Quick visit to Positano (picturesque town considered the jewel of the coast)

Quick visit to Positano (picturesque town considered the jewel of the coast)

As a young girl, I enjoyed looking through old photos. I would think to myself, If this photo could talk, what would it say? I would imagine the setting, the conversation, and the laughter in my head. Happiness was all I knew from my family photos.  The way I viewed my family and the life we lived was so pure, simple, and fulfilling. I could sit for hours and listen to stories about my mom and dad’s early days as a couple. My mom didn’t have very many photos of herself as a young girl, but she kept me spellbound with stories about her childhood as the only girl, with three brothers (and the fights they would get into!). My dad, on the other hand, had plenty of photos of his five siblings growing up, of his mother, and of his time in Vietnam. We were hundreds of miles away from family, so I could create my own version in my head of their lives, personalities, and what made them laugh. Life, as I saw it in photos, was perfect. 

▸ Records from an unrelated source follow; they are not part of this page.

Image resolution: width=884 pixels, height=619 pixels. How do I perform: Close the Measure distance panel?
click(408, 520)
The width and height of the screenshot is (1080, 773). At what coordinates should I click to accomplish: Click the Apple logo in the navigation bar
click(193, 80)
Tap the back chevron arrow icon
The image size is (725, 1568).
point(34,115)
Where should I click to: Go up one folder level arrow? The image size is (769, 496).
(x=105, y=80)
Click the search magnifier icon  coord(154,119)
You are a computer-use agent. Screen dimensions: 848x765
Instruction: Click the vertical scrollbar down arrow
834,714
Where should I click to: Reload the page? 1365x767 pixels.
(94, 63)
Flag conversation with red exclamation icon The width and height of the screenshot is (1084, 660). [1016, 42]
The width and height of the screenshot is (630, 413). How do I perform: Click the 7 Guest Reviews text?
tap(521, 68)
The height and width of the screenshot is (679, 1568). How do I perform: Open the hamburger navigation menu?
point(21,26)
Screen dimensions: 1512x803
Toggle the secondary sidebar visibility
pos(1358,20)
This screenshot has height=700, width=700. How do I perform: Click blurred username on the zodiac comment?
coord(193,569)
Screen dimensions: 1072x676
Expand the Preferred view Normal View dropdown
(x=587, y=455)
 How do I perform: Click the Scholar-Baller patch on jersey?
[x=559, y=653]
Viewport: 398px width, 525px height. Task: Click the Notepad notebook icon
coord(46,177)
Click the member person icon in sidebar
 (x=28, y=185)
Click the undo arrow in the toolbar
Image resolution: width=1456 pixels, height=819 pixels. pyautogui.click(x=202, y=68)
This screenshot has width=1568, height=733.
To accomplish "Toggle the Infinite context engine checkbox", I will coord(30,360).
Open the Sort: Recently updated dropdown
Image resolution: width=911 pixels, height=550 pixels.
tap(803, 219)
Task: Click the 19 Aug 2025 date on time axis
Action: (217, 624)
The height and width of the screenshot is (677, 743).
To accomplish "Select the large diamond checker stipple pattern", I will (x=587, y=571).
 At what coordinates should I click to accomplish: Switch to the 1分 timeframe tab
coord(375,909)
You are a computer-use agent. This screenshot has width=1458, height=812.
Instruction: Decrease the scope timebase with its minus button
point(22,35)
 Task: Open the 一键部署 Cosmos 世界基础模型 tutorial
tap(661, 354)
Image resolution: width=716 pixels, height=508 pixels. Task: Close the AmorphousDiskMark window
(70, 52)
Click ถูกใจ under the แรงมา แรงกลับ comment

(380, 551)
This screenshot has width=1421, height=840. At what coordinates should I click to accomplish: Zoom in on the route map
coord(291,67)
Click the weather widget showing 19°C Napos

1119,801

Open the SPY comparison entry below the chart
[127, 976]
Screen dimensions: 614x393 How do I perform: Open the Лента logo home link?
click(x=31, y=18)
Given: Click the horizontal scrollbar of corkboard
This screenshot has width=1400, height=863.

Family Photo taken in 1978

Family Photo taken in 1978

What I didn’t see in old photos is the pain and the grief that my parents experienced. Those moments were rarely captured on camera. To be honest, I’m grateful they weren’t captured. My parents captured what made them smile, what made them laugh, and what melted their hearts. I love and cherish every photo and story.   

Old photographs were like gold to me. I knew from an early age that capturing my own memories was important, too. In my early twenties, I started sending Christmas photos every year to friends and family, with a letter telling them what was going on in my life. To this day, I continue to send yearly letters or photos and I enjoy receiving them.    

I’m prepared to capture memorable moments anytime and anywhere. During my half and full marathons, if I saw something I wanted to capture, I would stop and take out my phone to capture it. Race time was not important, but capturing the moment was. During the Rock ‘N” Roll Raleigh Half Marathon in 2014, I stopped to take pictures of the memorials of deceased servicemen. I was not prepared for the intense emotions. Tears flowed down my face, and I was so thankful for our fallen heroes’ sacrifice and service. I wanted to remember that moment during my race. To this day, I look at those pictures in amazement. I’m thankful to have a running community that remembers our fallen heroes.  

Rock ‘N’ Roll Raleigh Half Marathon —Photo taken: April 14, 2014

Rock ‘N’ Roll Raleigh Half Marathon —Photo taken: April 14, 2014

Capturing memorable moments has changed, in this day and age, with social media. Don’t get me wrong, I like social media. I’ve been able to connect with people from thirty-plus years ago, people I didn’t think I’d ever see again. I love seeing others do amazing things in their communities and their lives. I’ve also enjoyed the inspiration, encouragement, and humor from memes and personal posts. As much as I love capturing memorable moments, though, I wonder if we spend more time capturing photos than actually creating memories. Living in the here and now is so important for our wellbeing. Capturing memorable moments is one of my “super powers,” but I find joy in being fully present and enjoying the memorable moments of life. I want every moment I capture to be a moment worth remembering.